Agree 100%. There are a few misunderstood rules not supported by the rule book.


----------



## captainjack (Apr 6, 2009)

The word is however in the hunt test rule book as someone pointed it out to me a while back. 

The word being in the HT rules does not make the warning as described by the op justified. Any judge who would give a warning for that needs to turn in their card. And yes, I know they volunteer, but that doesn't mean they can sit in the chair and do stupid stuff.


----------



## MooseGooser (May 11, 2003)

I was failed for "Intimidation" by saying the word"NO" on a blind....  

The judge said "You cant say that word" I said ,,, But Judge,, Its her middle name" 

Neither one of them were impressed! 

The guys that were there that knew the dog, thought it was hilarious that someone thought you could intimidate that dog with a word.... NOTHING bothered her...NOTHING ... Head as thick as a vault!!!


----------



## MooseGooser (May 11, 2003)

Ok,, I admitt,,,, I yelled it...


----------



## paul young (Jan 5, 2003)

captainjack said:


> The word is however in the hunt test rule book as someone pointed it out to me a while back.
> 
> The word being in the HT rules does not make the warning as described by the op justified. Any judge who would give a warning for that needs to turn in their card. And yes, I know they volunteer, but that doesn't mean they can sit in the chair and do stupid stuff.


This is the rule, verbatim, from the HT Regulations on page 63

Under serious handler faults:

63
9. 
Threatening Gestures
 - or any form of intimidation 
made to the dog.

Clearly, this is meant to deal with handlers intimidating a dog *at the line,* not at a distance.

I agree that this judge needs to consider what the written rule means before judging again. If they are at odds with the written rules and choose to judge in a contrary manner, they should stop judging.-Paul


----------



## Steve Shaver (Jan 9, 2003)

In the rule book or not you should not be intimidating to your dog while running a test or trial BUT how in the hell do you interpret praise as intimidating??????????????? And after the dog has picked up the birds????


----------



## John Robinson (Apr 14, 2009)

Steve Shaver said:


> In the rule book or not you should not be intimidating to your dog while running a test or trial BUT how in the hell do you interpret praise as intimidating??????????????? And after the dog has picked up the birds????

## PROBLEMS TO WORK ON
1 > Return the passage of the forum thread between "I was failed" and "them were impressed!", inclusive.
2 > Rewrite the rows between the lines holding "will (401, 256)." and "click(678, 632)", inclusive, as a Markdown table with the columns No. and Line, one line per table row, omitting blank lines.
The forum thread and the rows are unrelated to one another.

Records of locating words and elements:

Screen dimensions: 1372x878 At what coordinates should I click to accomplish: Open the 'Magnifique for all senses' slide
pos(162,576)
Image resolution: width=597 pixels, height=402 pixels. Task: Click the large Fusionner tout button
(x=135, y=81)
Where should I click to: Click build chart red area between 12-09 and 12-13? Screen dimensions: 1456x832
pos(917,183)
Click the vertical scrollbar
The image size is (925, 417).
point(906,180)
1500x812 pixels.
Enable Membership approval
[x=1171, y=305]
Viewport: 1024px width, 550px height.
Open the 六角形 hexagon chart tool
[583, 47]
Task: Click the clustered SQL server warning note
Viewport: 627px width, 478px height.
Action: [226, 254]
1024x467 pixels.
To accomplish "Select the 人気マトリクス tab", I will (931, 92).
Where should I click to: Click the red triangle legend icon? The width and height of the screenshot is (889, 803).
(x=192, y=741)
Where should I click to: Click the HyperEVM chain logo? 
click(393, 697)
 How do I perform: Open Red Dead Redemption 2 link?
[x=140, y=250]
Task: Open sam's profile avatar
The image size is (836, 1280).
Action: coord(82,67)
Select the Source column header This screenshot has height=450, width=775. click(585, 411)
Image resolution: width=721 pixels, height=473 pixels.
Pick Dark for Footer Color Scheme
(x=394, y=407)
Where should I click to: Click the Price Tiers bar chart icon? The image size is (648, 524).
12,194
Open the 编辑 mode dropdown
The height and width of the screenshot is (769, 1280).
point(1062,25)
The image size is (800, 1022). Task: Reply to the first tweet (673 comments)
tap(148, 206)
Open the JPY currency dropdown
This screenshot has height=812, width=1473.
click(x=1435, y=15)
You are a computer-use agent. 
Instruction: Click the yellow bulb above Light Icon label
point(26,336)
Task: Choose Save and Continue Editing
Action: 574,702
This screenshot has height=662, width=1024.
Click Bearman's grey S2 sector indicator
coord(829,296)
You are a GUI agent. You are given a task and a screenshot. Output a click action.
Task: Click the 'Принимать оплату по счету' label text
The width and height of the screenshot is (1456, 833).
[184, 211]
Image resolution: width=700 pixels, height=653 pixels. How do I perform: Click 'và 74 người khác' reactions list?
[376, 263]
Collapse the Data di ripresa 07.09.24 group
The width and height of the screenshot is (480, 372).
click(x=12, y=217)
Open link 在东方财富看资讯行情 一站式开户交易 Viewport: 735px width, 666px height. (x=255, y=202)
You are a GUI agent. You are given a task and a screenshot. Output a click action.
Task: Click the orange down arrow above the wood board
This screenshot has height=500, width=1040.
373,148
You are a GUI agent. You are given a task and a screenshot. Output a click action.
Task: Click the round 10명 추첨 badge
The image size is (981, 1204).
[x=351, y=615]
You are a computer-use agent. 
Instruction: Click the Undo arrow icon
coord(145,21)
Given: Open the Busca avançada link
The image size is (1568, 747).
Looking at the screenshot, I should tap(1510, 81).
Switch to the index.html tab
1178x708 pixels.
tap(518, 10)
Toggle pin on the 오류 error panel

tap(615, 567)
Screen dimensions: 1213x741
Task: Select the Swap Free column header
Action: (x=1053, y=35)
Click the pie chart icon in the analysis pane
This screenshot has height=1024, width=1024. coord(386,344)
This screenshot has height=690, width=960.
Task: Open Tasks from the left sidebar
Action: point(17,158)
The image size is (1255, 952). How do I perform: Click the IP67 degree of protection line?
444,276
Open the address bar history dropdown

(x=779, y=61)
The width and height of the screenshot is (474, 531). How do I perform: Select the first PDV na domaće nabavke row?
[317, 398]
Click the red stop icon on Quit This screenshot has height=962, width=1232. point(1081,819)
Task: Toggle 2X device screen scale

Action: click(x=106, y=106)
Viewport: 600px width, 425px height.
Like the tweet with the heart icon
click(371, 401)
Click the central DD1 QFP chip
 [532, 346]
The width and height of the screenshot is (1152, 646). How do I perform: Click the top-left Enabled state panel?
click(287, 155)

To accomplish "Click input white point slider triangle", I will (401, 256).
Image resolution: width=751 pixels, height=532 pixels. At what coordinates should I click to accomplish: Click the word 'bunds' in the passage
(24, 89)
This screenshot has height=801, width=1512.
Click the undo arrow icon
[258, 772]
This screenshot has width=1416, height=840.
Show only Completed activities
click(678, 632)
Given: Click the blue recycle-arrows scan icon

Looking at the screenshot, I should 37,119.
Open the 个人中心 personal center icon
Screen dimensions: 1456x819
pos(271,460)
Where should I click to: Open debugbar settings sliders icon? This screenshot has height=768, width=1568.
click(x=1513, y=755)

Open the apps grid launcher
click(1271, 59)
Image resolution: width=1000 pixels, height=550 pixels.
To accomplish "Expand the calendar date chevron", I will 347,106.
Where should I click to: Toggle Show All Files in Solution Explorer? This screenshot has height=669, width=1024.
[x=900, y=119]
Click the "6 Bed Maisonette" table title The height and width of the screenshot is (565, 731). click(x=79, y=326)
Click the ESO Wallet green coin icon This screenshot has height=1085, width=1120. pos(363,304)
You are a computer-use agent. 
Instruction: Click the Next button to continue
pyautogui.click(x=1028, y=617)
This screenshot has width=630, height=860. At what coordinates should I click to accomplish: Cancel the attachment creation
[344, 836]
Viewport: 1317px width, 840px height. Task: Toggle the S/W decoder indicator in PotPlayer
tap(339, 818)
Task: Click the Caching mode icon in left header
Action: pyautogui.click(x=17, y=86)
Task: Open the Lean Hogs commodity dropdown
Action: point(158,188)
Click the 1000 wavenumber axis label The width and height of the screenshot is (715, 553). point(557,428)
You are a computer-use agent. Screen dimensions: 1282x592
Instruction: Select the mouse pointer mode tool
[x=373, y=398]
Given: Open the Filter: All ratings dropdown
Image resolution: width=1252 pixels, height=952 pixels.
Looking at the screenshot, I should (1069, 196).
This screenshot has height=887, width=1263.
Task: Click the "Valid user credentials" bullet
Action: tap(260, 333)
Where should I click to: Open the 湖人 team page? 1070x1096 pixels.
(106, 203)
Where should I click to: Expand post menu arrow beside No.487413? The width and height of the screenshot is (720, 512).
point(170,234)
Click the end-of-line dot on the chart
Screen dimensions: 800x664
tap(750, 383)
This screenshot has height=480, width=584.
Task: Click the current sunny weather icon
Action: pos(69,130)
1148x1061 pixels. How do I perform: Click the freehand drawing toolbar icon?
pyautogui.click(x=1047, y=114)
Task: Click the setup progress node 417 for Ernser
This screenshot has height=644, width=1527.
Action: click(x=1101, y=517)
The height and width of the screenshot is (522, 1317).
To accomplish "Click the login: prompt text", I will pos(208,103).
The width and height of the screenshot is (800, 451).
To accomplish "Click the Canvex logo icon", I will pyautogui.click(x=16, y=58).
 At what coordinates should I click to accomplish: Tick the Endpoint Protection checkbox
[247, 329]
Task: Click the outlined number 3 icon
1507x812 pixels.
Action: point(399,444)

## TASK SOLUTIONS
1 >
I was failed for "Intimidation" by saying the word"NO" on a blind....  

The judge said "You cant say that word" I said ,,, But Judge,, Its her middle name" 

Neither one of them were impressed!

2 >
| No. | Line |
|---|---|
| 1 | To accomplish "Click input white point slider triangle", I will (401, 256). |
| 2 | Image resolution: width=751 pixels, height=532 pixels. At what coordinates should I click to accomplish: Click the word 'bunds' in the passage |
| 3 | (24, 89) |
| 4 | This screenshot has height=801, width=1512. |
| 5 | Click the undo arrow icon |
| 6 | [258, 772] |
| 7 | This screenshot has width=1416, height=840. |
| 8 | Show only Completed activities |
| 9 | click(678, 632) |